Their first date. What had he told me about their first date?

They'd met in college in Seattle.

He'd taken her out for burgers, and then they'd gone for a walk, and it had all been very romantic. All normal.

Was I supposed to find whatever he'd left behind somewhere in Seattle?

Doubtful. Why bring me out here to this field if the information I needed was back in Seattle? Besides, the city seemed too obvious. Too easy for someone else who had known him to know he'd met Mom at UW, too. Or think he might have a storage unit or a safe-deposit box.

But Kingville wasn’t obvious. He'd brought me here for a reason. So, what else had he told me about that date?

Burgers. Ice cream. He always joked he'd almost changed his mind about Mom when he found out she didn't like coffee ice cream, but she'd been too cute to give up on.

Especially after the way she'd devoured a double bacon cheeseburger and fries with delight.

Mom had always rolled her eyes at that part.

And then Dad would say. "But what made your mom fall for me was my excellent serenading."

Then he'd break into “Strawberry Fields Forever.” Given he had a tenuous relationship with melody, it had always made Mom laugh and say, "I only kissed him to make him stop singing."

But “Strawberry Fields Forever” had been their song.

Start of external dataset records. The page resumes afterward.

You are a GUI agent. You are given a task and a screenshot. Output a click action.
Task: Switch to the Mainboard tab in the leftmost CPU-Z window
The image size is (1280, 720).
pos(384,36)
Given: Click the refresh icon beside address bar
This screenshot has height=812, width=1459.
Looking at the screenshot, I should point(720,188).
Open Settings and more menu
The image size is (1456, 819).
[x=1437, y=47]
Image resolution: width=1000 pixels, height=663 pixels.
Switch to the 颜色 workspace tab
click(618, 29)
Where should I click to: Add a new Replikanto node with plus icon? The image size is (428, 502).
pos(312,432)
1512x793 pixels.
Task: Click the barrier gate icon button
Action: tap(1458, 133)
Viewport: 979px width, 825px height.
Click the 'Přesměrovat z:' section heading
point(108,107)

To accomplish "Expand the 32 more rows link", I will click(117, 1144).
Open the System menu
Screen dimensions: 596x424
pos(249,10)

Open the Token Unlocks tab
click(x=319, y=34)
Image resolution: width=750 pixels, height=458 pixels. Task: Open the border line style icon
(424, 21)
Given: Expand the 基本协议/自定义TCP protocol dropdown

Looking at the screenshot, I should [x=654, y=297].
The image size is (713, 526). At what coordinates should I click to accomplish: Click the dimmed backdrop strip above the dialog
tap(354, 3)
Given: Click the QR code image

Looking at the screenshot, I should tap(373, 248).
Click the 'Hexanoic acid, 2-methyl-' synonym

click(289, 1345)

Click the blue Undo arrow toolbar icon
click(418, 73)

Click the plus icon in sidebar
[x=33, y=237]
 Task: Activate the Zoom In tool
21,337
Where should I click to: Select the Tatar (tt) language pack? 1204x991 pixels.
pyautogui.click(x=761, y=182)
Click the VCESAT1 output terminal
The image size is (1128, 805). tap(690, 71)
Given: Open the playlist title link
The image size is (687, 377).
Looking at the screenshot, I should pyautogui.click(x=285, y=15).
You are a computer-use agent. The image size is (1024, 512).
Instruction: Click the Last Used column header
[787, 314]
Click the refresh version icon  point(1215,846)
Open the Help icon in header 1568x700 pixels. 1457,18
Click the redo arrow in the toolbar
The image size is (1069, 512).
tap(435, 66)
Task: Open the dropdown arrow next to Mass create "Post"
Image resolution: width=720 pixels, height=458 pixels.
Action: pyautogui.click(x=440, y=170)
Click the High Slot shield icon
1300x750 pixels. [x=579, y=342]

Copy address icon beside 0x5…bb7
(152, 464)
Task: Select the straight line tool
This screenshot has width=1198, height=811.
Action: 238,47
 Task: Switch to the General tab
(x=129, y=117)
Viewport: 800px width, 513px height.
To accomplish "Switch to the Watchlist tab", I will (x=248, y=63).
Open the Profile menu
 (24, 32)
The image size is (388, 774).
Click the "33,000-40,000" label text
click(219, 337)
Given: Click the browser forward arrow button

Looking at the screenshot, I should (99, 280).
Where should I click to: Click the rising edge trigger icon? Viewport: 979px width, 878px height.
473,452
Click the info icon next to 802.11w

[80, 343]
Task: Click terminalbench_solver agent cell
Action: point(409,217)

He'd given her little gifts with strawberries on them every so often, and she'd kept them all. I still had a few of them tucked away in a drawer.

Was that the fruit he meant? Strawberries? I couldn't think of a better option. No other fruit stood out in the tale of that date that I could remember.

Strawberries it was. And I was going to start looking in Kingville. Otherwise, it would be like looking for a needle in a haystack back in Seattle.